Et, très froidement, elle fit la description du corps de Tabary, maigre comme un squelette, qu'elle avait à peine reconnu là-bas, sur la dalle froide...

—Je me suis demandé comment j'avais pu m'attacher à ce magot-là!.. C'est vrai ça, vois-tu, quand je le compare à toi!...

Et elle entourait de ses deux bras le cou de son amant, qui laissait dire et laissait faire, flatté au fond de cette comparaison bizarre de la mégère.

La situation de la ménagerie ne s'était pas améliorée, au contraire, quand on arriva à Pâques. Il avait fallu accomplir des prodiges pour faire face aux frais journaliers.

Chausserouge congédia une partie de son personnel et promut Zézette, qui venait d'avoir douze ans, aux fonctions de caissière. C'était elle qui tenait le contrôle pendant les représentations.

Pendant la semaine sainte, il s'installa à sa place habituelle sur l'avenue de Vincennes. La saison était avancée, et le soleil brilla pendant tout le temps que dura le montage de la ménagerie. Les arbres avaient déjà des jeunes pousses et tout faisait prévoir que la fête serait favorisée par une température exceptionnelle.

—Qu'est-ce que je te disais, déclara triomphalement Jean Tabary, c'est la foire du Trône qui va nous recaler...

—Je le souhaite, répondait Chausserouge, car nous en avons rudement besoin.

Mais dès le jour de Pâques, Jean dut convenir qu'il s'était trop hâté dans ses prévisions.

Une pluie torrentielle éloigna le public et c'est à peine si les baraques, durant une accalmie, purent donner une seule représentation.

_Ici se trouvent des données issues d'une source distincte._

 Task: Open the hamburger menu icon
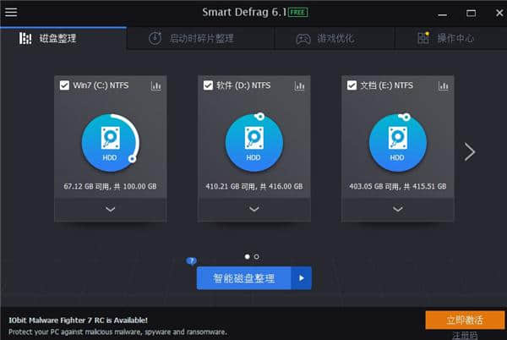click(11, 12)
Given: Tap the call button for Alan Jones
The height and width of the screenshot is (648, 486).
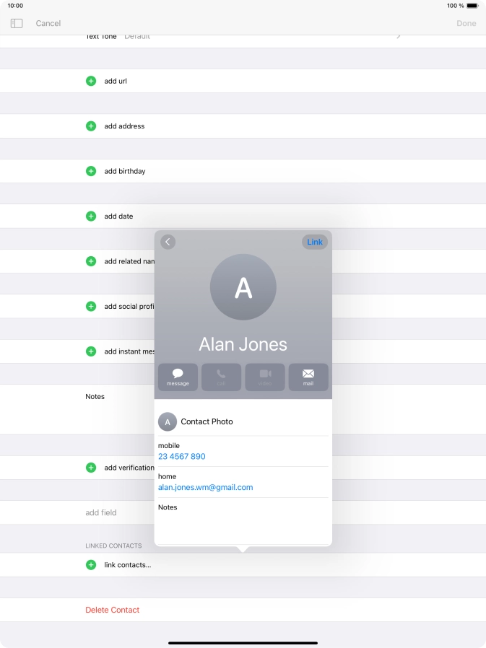Looking at the screenshot, I should (221, 377).
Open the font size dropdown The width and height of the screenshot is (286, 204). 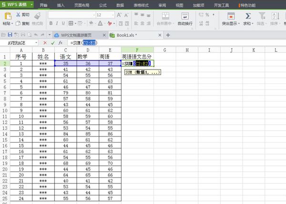112,15
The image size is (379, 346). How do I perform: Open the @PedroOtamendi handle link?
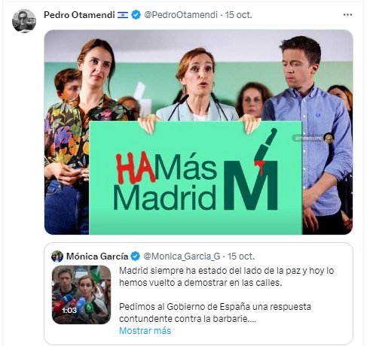tap(181, 15)
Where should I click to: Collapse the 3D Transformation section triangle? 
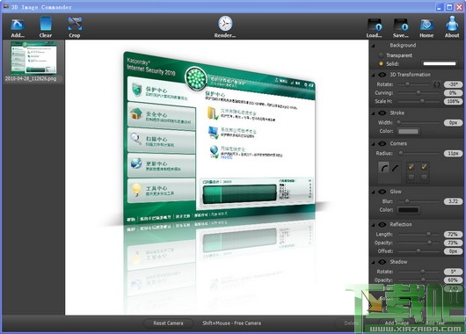click(x=373, y=75)
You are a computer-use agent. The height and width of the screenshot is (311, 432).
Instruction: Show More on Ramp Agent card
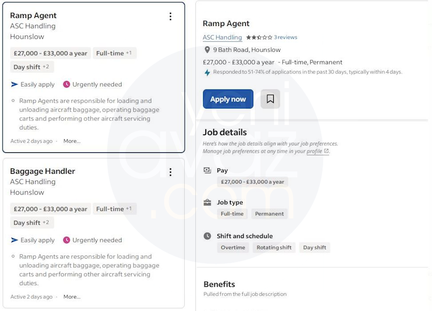coord(72,141)
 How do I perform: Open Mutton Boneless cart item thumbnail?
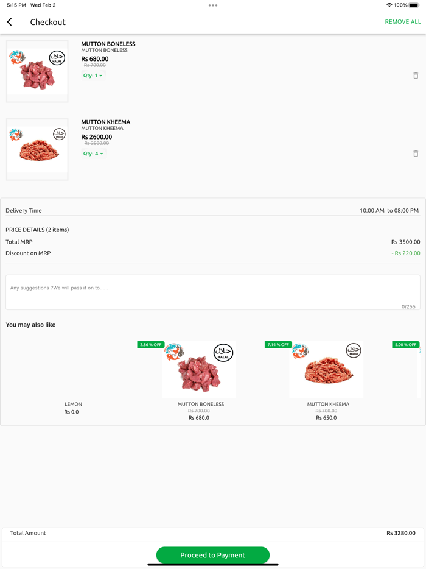[x=37, y=71]
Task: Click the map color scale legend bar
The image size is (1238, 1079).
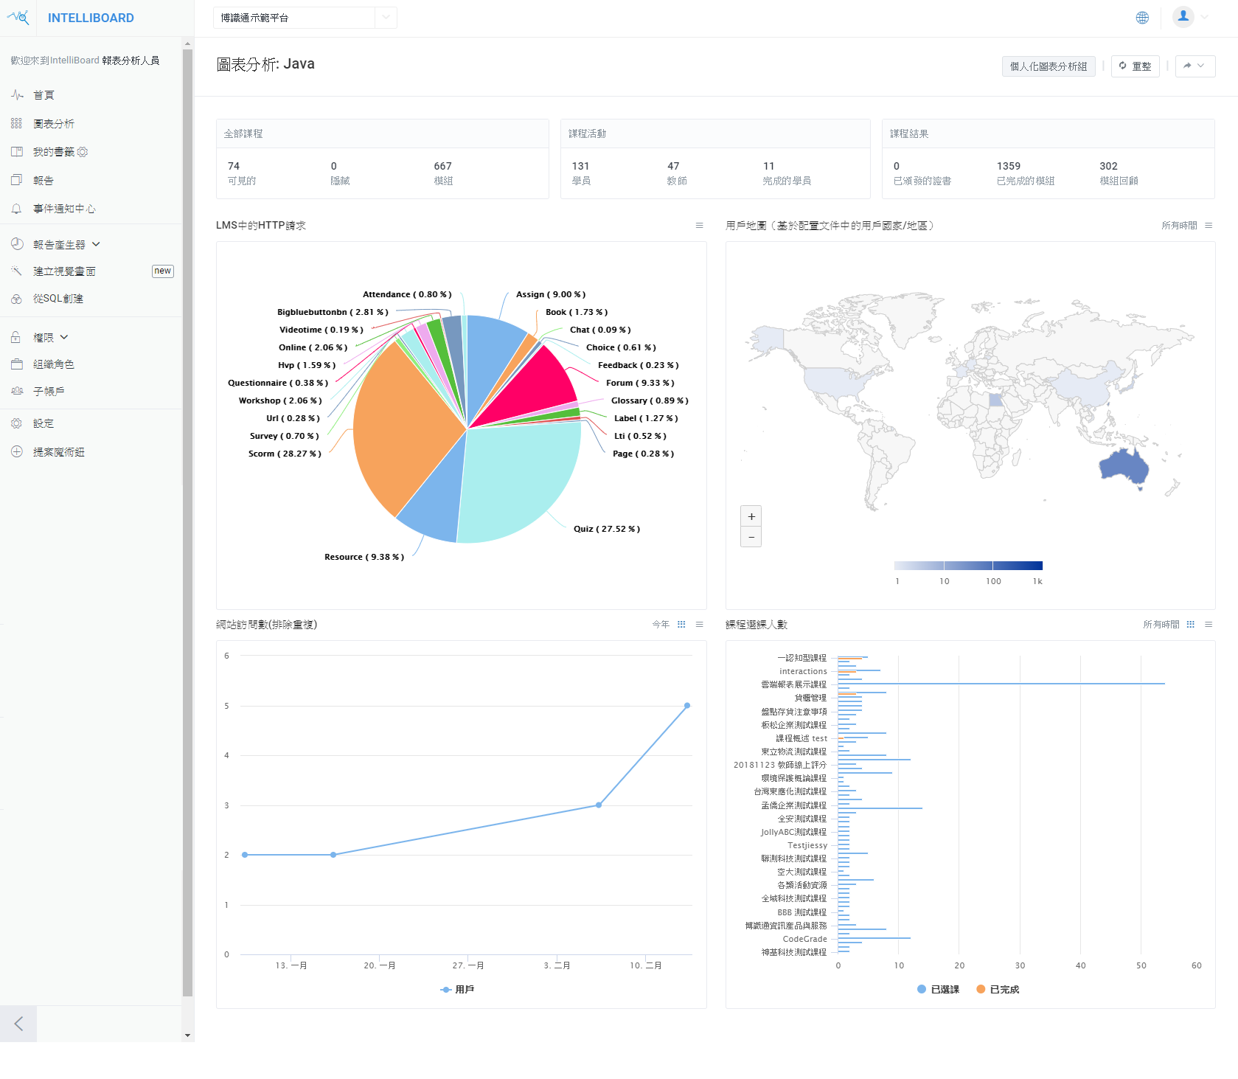Action: tap(967, 566)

—Pas de chance pour le premier jour, dit Jean: mais, bah! Ce n'est qu'une pluie d'orage, il fera meilleur demain!

Mais ni le lendemain, ni les jours suivants, le temps ne se remit au beau. On passait par des alternatives de chaleur écrasante et de véritables déluges. L'eau transperçait les bâches, détériorait l'installation intérieure et toujours le public rétif s'obstinait à ne pas tenir compte des réclames habiles que répandait à profusion dans Paris le syndicat des forains.

Bref, ce fut la campagne la plus désastreuse qu'eut jamais entreprise Chausserouge.

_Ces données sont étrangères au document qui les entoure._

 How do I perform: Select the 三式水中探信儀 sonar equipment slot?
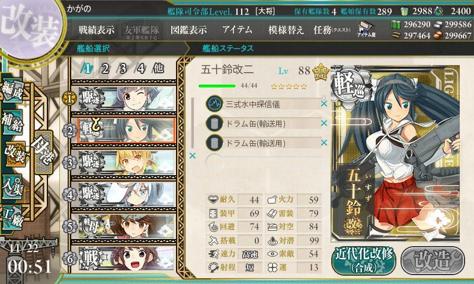pyautogui.click(x=263, y=104)
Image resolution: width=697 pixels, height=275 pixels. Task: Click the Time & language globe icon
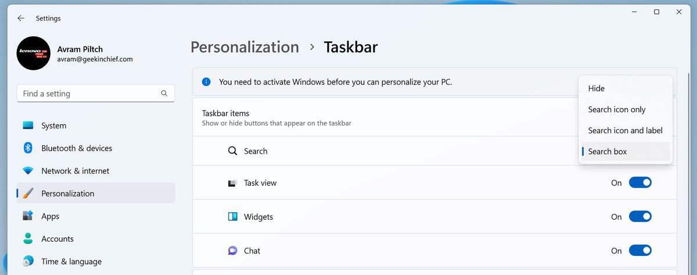coord(28,262)
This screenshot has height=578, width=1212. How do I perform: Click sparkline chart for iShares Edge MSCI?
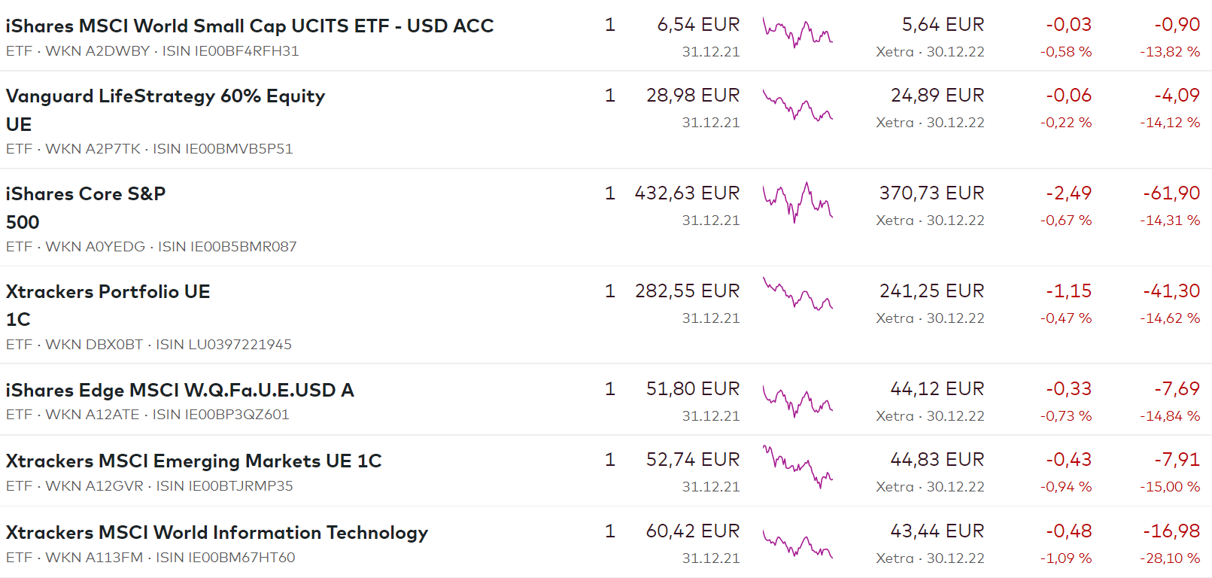tap(797, 400)
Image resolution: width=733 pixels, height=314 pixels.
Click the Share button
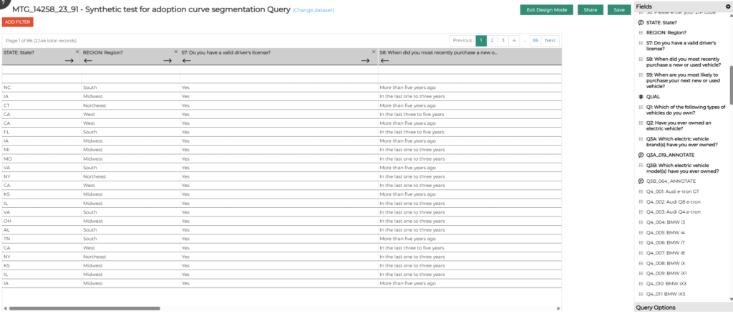pos(591,10)
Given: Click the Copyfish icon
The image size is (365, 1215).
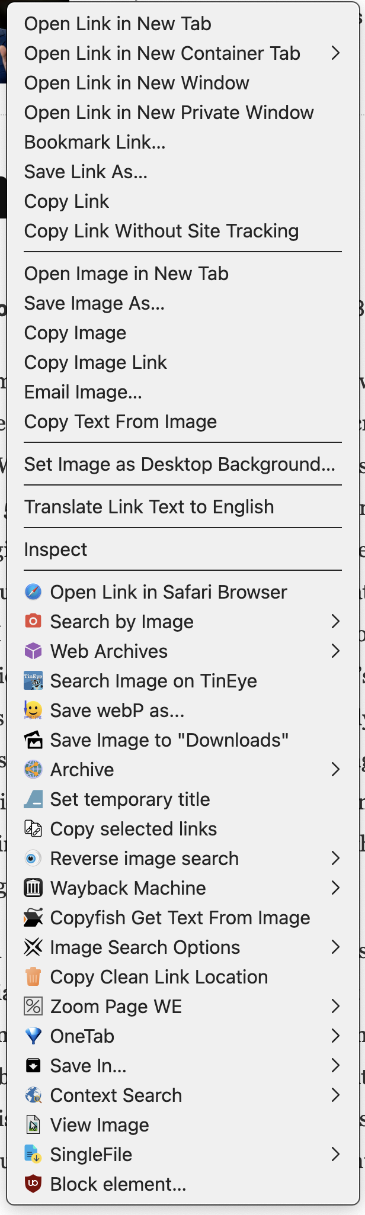Looking at the screenshot, I should tap(33, 918).
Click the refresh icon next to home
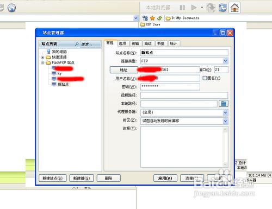The height and width of the screenshot is (209, 272). 222,8
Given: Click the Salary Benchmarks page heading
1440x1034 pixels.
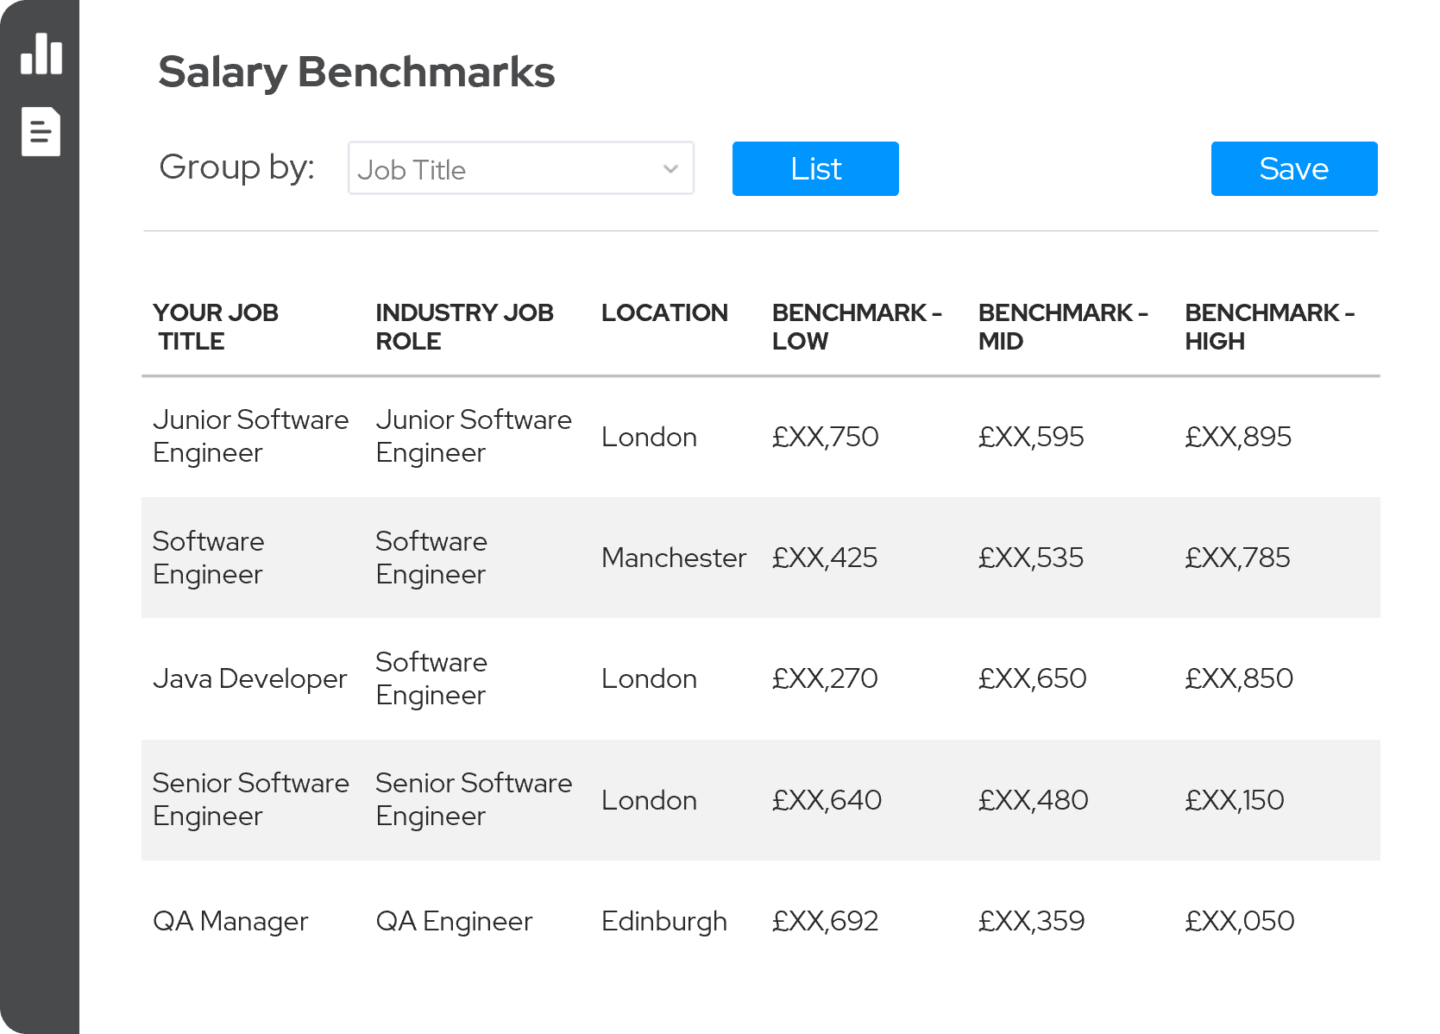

La misère régnait sur tout le Voyage et l'on vit de pauvres saltimbanques obligés de s'adresser à l'Assistance pour donner du pain à leurs familles.

De plus, on touchait à une époque redoutée de tous les débiteurs de Vermieux; l'usurier avait l'habitude d'arriver le second dimanche de la fête, chaque année, pour réaliser celles de ses créances, venues à échéance. Et cette fois, personne n'était en mesure de faire face aux obligations contractées.

Et comme on savait le vieil Auvergnat intraitable, plus d'un forain s'attendait à se voir obligé d'abandonner en paiement un matériel chèrement acquis et peut-être la caravane paternelle...

Et après que faire?

On se souvenait de l'aventure de Romillard, le directeur du Théâtre-des-Marionnettes, que Vermieux avait exécuté, lors de sa dernière apparition sur le Voyage il qui mourait littéralement de faim avec ses petits.

Le second dimanche de Pâques survint, puis le lundi s'écoula, puis le mardi, puis le mercredi...

Les forains intéressés restèrent pleins de stupeur.

L'échéance était passée et pour la première fois de sa vie, Vermieux n'avait pas paru!